Throw http 401 rather than redirect to 'login'

[nover]

Hi!

I'm currently using SLIM 2 for creating a rest api which needs authentication and authorization - and decided to give your plugin a spin.

However, I find it suboptimal that the authentication performs a redirect to 'login' when the user is not logged in - it would be much nicer if it just returned a 401, to show the consumers of the API that authentication is required.

Perhaps it could be configurable in the Bootstrapper? Like, adding an configuration array as a 4'th optional argument

$acl = new \My\ApiAcl();
$authBootstrap = new Bootstrap($app, $adapter, $acl, array(
   'disableAuthRedirect'  => true
));
$authBootstrap->bootstrap();

Or similar :)

[jeremykendall]

However, I find it suboptimal that the authentication performs a redirect to 'login' when the user is not logged in - it would be much nicer if it just returned a 401

Great point, @nover. I'm positively swamped with work at this point. Do you feel comfortable putting together a pull request for this?

[nover]

Yeah, definitely - I looked around the code and it shouldn't be too hard. Do you want it configurable like suggested or always "401" ? :)

[jeremykendall]

Awesome! Thanks!

Do you want it configurable like suggested or always "401" ?

I'd love for it to be configurable. In retrospect, throwing a 401 might have been best, but making it configurable means this will be a backwards compatible change.

[jeremykendall]

FYI, if you haven't seen it yet, you might look at the halt() route helper:

The Slim application’s halt() method will immediately return an HTTP response with a given status code and body.

[nover]

Cool thanks for the hint - I'll take a look at it!

[jeremykendall]

@nover FYI, I'm working on this as a BC breaking change for the first beta version. It's gonna be really nice. Thanks for the feature request!

[nover]

@jeremykendall Great! Glad to hear that - and sorry that I never got around to looking at the issue as promised.

[jeremykendall]

@nover No worries! It only took me 1/4 years :-)

I'll close this once I've released 0.0.7-alpha.

[LorenzBischof]

How would I add the old behavior again?

[jeremykendall]

@Lorenzbi You don't. I decided I @nover's idea was so much better, and more appropriate, that I pulled out the old behavior entirely.

The new way to handle unauthorized requests is with the Slim custom error handler, like so:

// Handle the possible 403 the middleware can throw
$app->error(function (\Exception $e) use ($app) {
    if ($e instanceof HttpForbiddenException) {
        return $app->render('403.twig', array('e' => $e), 403);
    }
    if ($e instanceof HttpUnauthorizedException) {
        return $app->redirectTo('login');
    }
    // You should handle other exceptions here, not throw them
    throw $e;
});

[cGuille]

Hello!

I just used a slightly customized version of the custom error handler you provided. I wanted to give you some feedback about this choice.

I was disappointed to see that, since the Slim custom error handler is ignored in debug mode, I could not get login redirections in debug mode. I think this is bad: you get different behaviours depending on whether you are in debug mode or not. Moreover, the fact that the custom error handler is ignored in debug mode lets me think that its intended purpose is only to manage the rendering of errors, not really handling them with some kind of business logic.

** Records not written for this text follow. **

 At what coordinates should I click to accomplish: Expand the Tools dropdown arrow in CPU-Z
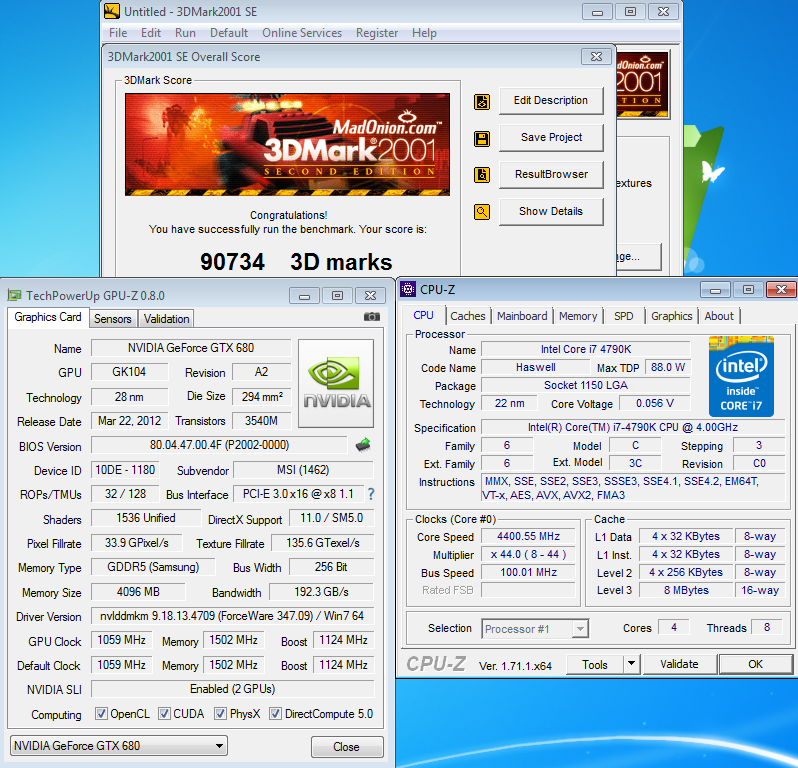click(631, 664)
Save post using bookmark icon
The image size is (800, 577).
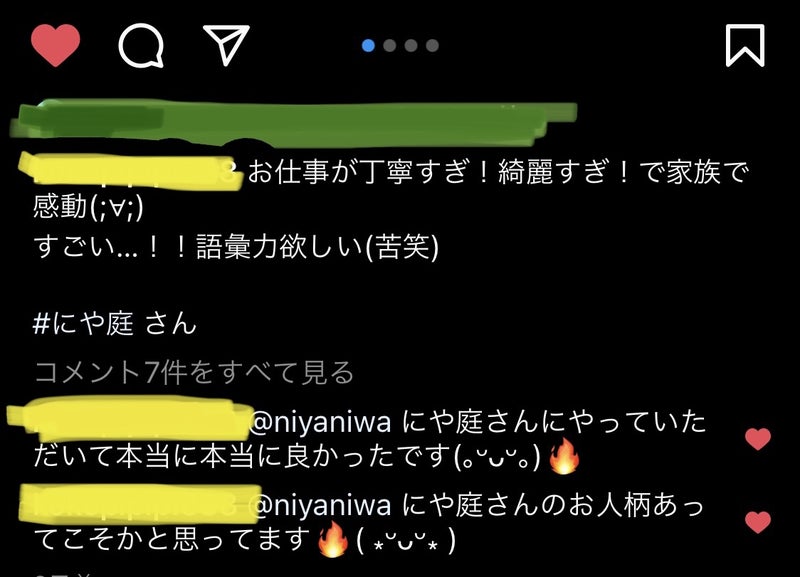pyautogui.click(x=745, y=45)
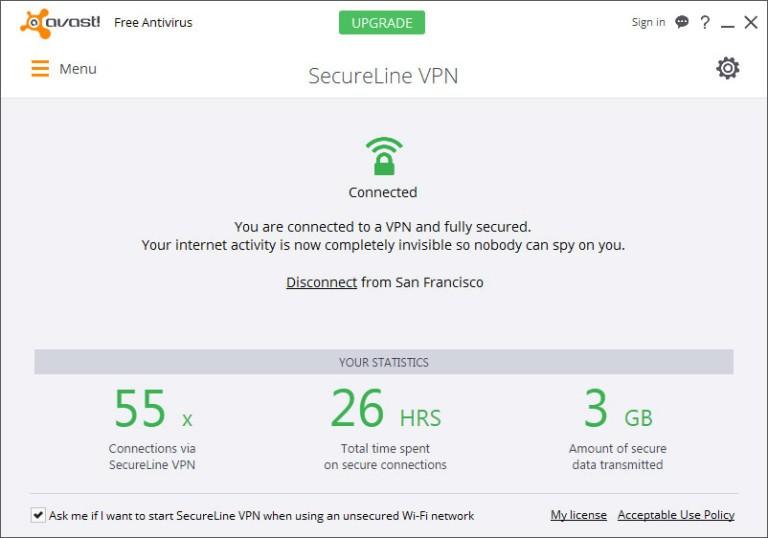Close the Avast window
The image size is (768, 538).
point(751,22)
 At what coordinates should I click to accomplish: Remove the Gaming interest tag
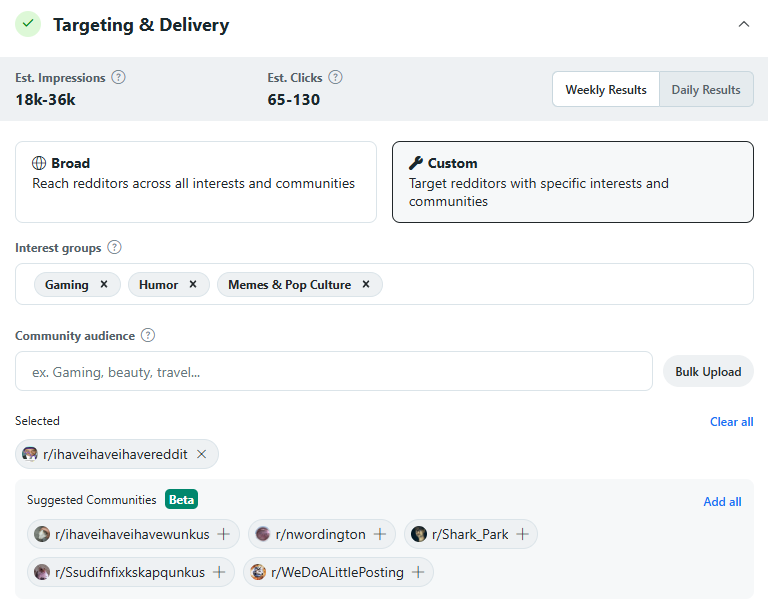[103, 285]
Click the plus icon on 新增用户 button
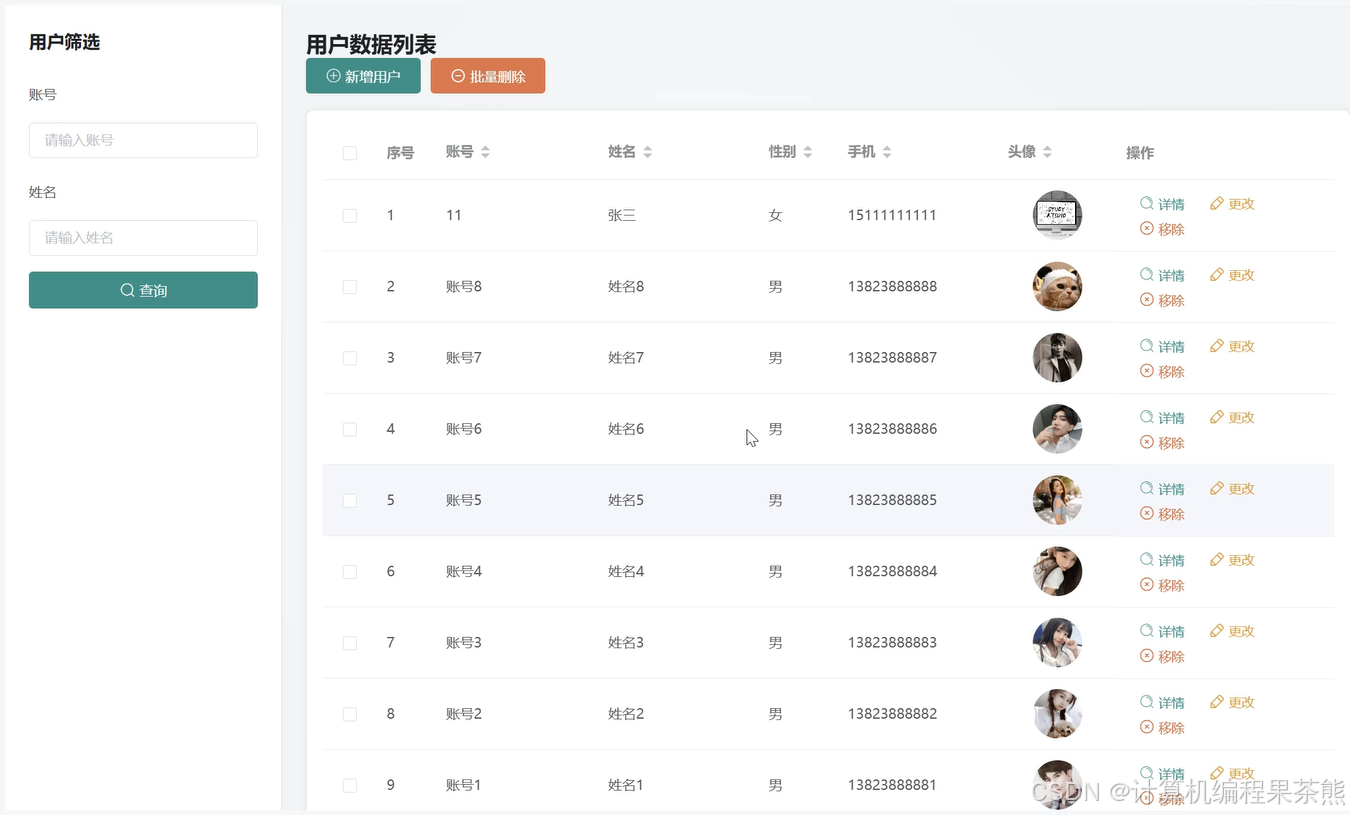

I don't know Slim well, but I do not think it provides a clean way to handle the errors thrown by a middleware. So maybe unauthorized requests should not be considered as errors (and thus not result in the throwing of an uncaught exception in the auth middleware).

Could we imagine an optional handler that we would pass to slim auth, telling what to do with unauthorized requests? It would throw an HttpUnauthorizedException by default but this behaviour would be customizable.